For the last ten weeks, I have been teaching conversational English lessons at the Economics University in Prague. And it’s been a huge blessing in more ways than I expected.
Speaking English is a really marketable skill here. It’s almost a necessity, especially for students who’ll enter the job hunt after they graduate. With access to native English speakers pretty limited, students are always looking for ways to practice.
So I started working with a language center to meet students in an environment that’s comfortable and natural. Not only do I get to meet students, but I also get to lead discussions about whatever I want.
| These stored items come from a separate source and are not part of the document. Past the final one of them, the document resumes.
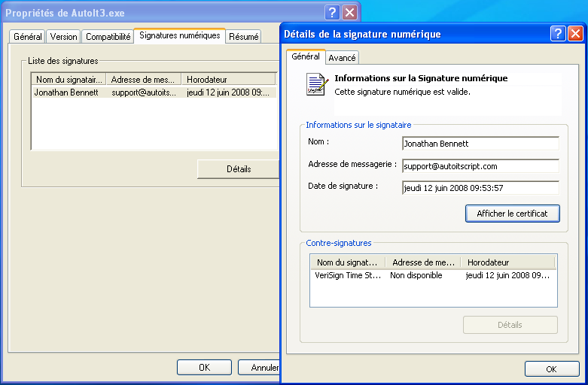Click the digital signature certificate icon
This screenshot has height=385, width=588.
(315, 84)
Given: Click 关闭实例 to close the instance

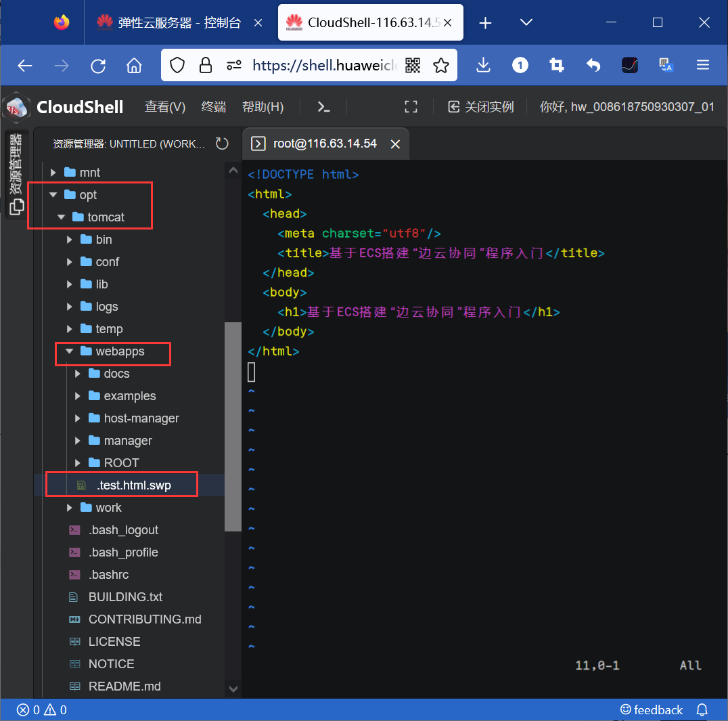Looking at the screenshot, I should click(482, 107).
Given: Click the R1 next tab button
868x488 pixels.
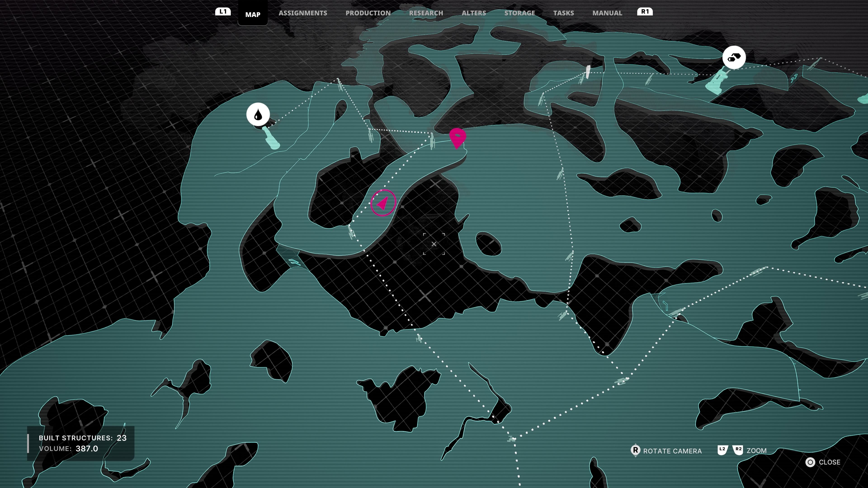Looking at the screenshot, I should pos(645,12).
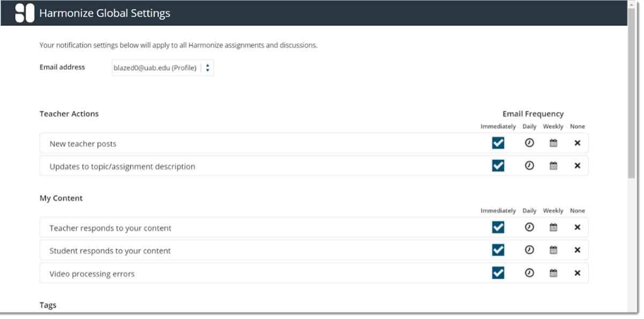This screenshot has width=644, height=319.
Task: Set New teacher posts to Daily frequency
Action: pos(529,143)
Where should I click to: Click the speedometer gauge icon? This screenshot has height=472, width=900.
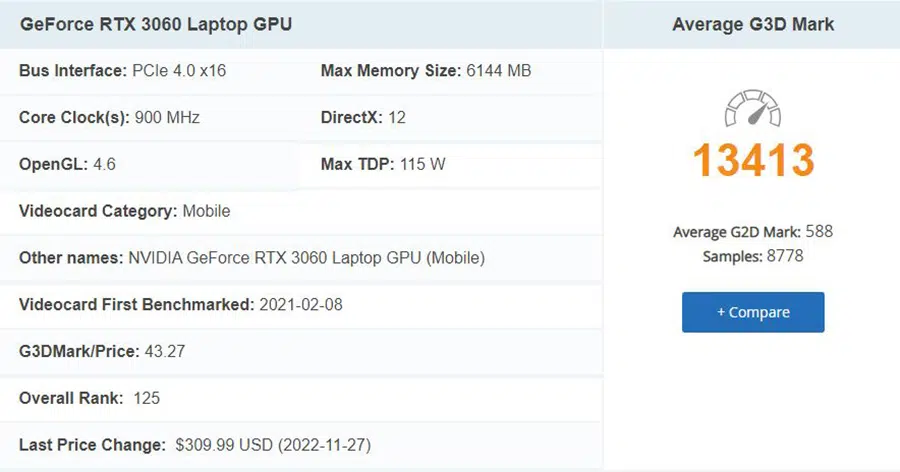click(752, 108)
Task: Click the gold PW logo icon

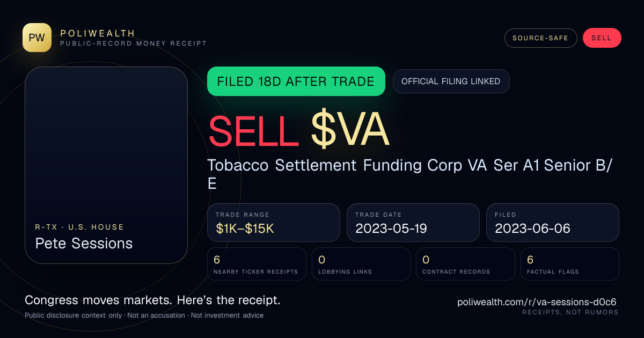Action: point(37,38)
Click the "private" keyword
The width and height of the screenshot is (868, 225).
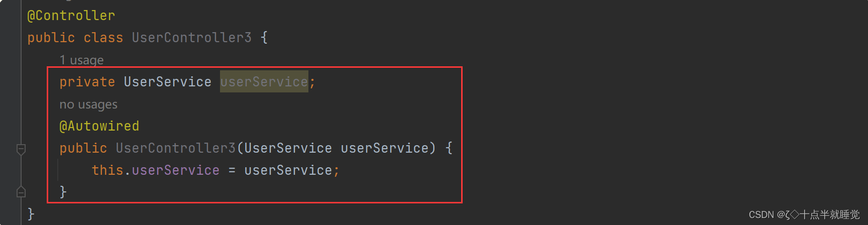pyautogui.click(x=87, y=82)
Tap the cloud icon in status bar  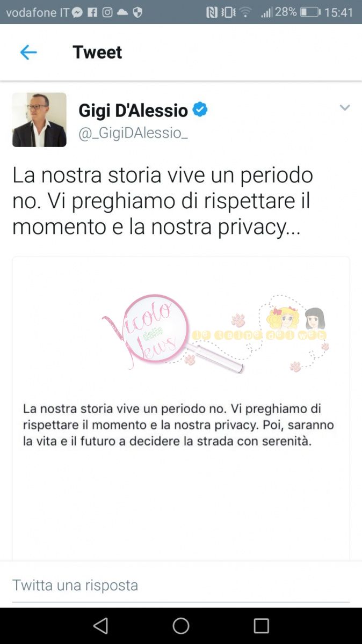(122, 12)
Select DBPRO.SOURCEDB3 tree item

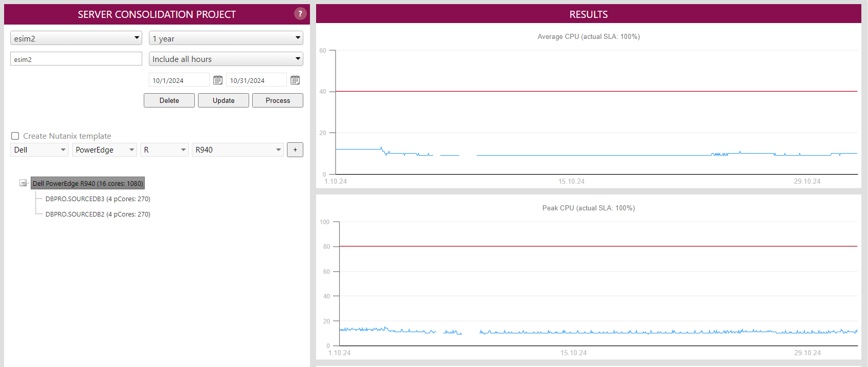pos(98,199)
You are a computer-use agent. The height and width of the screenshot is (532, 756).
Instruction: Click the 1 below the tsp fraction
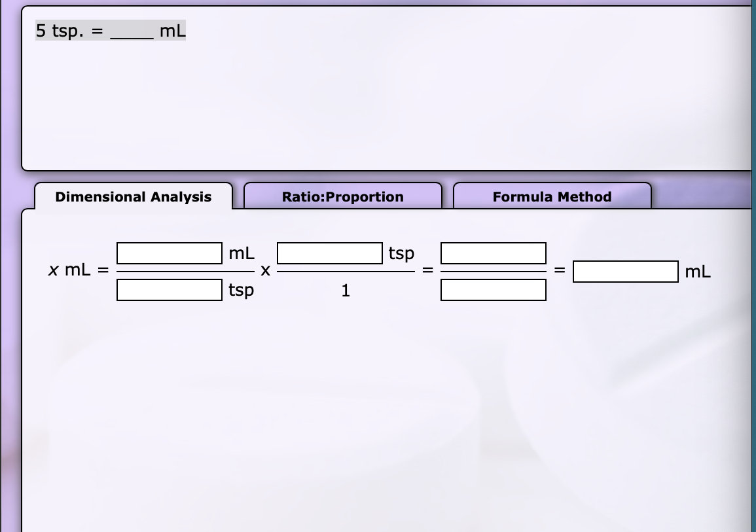345,291
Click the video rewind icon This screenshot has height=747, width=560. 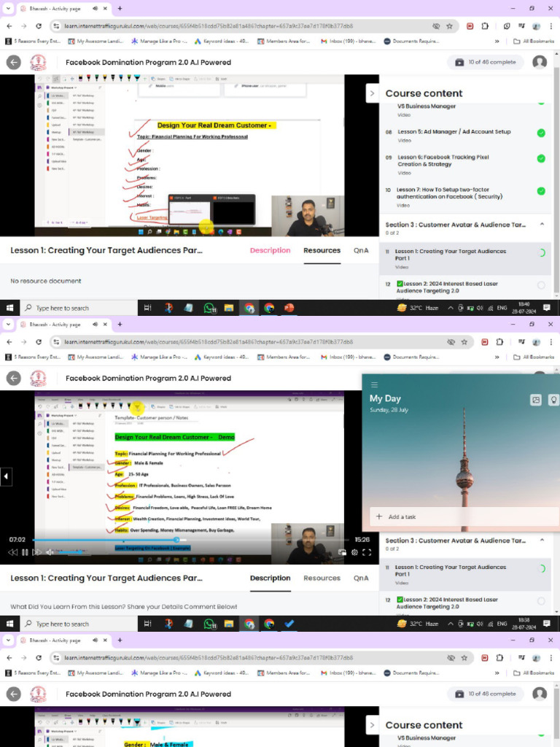click(x=13, y=552)
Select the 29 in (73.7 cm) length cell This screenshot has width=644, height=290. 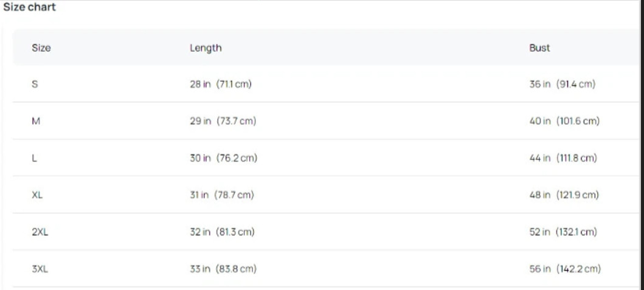[223, 121]
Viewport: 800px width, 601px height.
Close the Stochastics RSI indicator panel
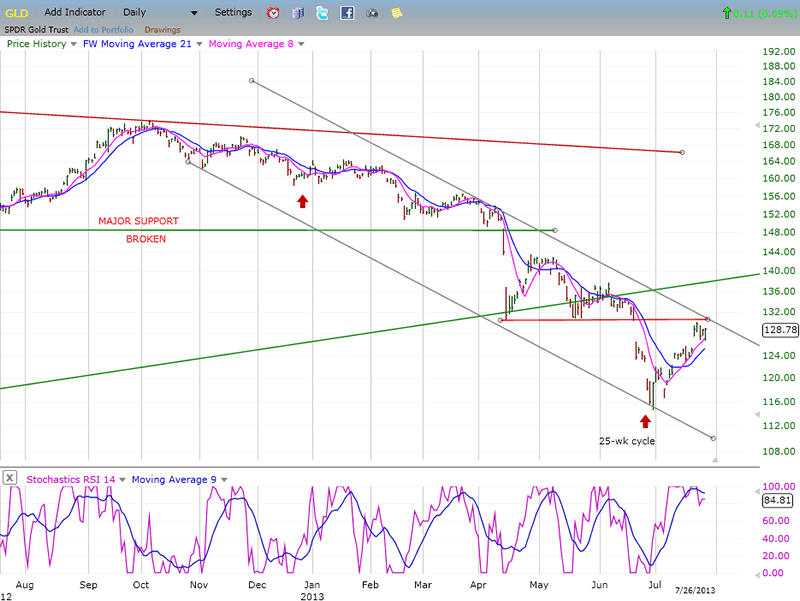coord(10,478)
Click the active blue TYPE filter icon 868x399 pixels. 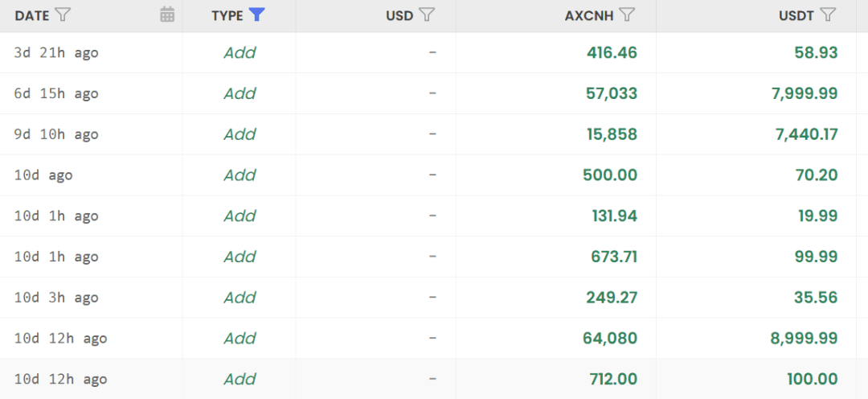click(x=257, y=15)
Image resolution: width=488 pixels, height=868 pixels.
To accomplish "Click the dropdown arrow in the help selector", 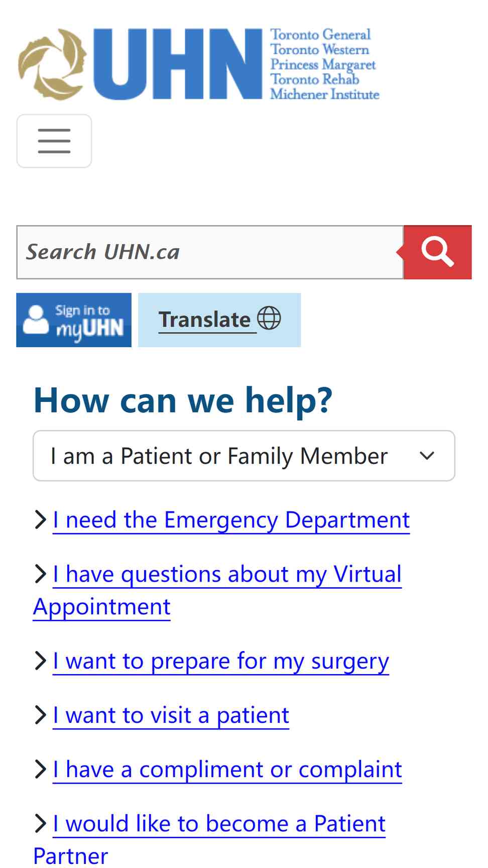I will (x=427, y=456).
And in your first year on the mission field, when you’re trying to transition to a new culture and figure out what makes Czechs tick, that is an incredible opportunity.
Today, we spent some time looking at various English proverbs, which are pretty difficult for non-native speakers to pick-up (the grass is greener, hindsight is 20/20, etc.). But we also talked about these two –
“Man shall not live by bread alone”
“Eat, drink, and be merry, for tomorrow we die.”
None of my students had ever heard of either of them.
Even having been here for over a year, knowing full well that 90 percent of Czechs are atheist/agnostic, that blew me away.
It reminded me of just how post-Christian the culture is here.
Not only have these students never read the Bible, even some of the most recognizably Christian phrases/ideas have never even been heard.
Christianity is completely foreign—and not foreign in the way that Spanish is foreign to most Americans. It’s as foreign to them as Czech is to you.
They’ve never heard it.
They have no exposure to even the most fundamental Christian beliefs. In fact, before they enrolled in this class, most of these students had never even met someone who would call him or herself a Christian.
Marek, a friendly 20-year-old student, said he identified with the proverb, “Eat, drink, and be merry, for tomorrow we die.”
“The proverb assumes there’s nothing more than this life, no meaning, no hope,” I said.
Another student named Anna chimed-in, “Wow, that really seems gloomy.”
“Yeah… but it’s what we believe,” Ondrej replied. No one disagreed.
A couple of weeks ago, one student named Laura said, “We’re all atheists.”
It wasn’t antagonistic or hostile—just a statement of fact.
There’s a hardness—a callousness, that masks itself as matter-of-fact-ness—that atheism has on a culture. But we believe that eternity is in everyone’s heart. We all have a deeper longing for something more.
And as weird as it sounds, it was refreshing to hear students begin to wrestle with the fact that they don’t like the hopelessness that their atheistic worldview breeds.
This is why we’re here. We’re here to enter the lives of students who have zero exposure to Christianity—to get to know them, love them, and to tell them about the abundant life that’s found in Jesus.
Would you take 60 seconds right now to pray for our ministry?
The ground is hard but we’re more convinced than ever that the Spirit is at work and the field is ripe for harvest. Pray for us, for Faith Community Church, and for other faithful Christians here in Prague who are working for the good of this city and God’s glory.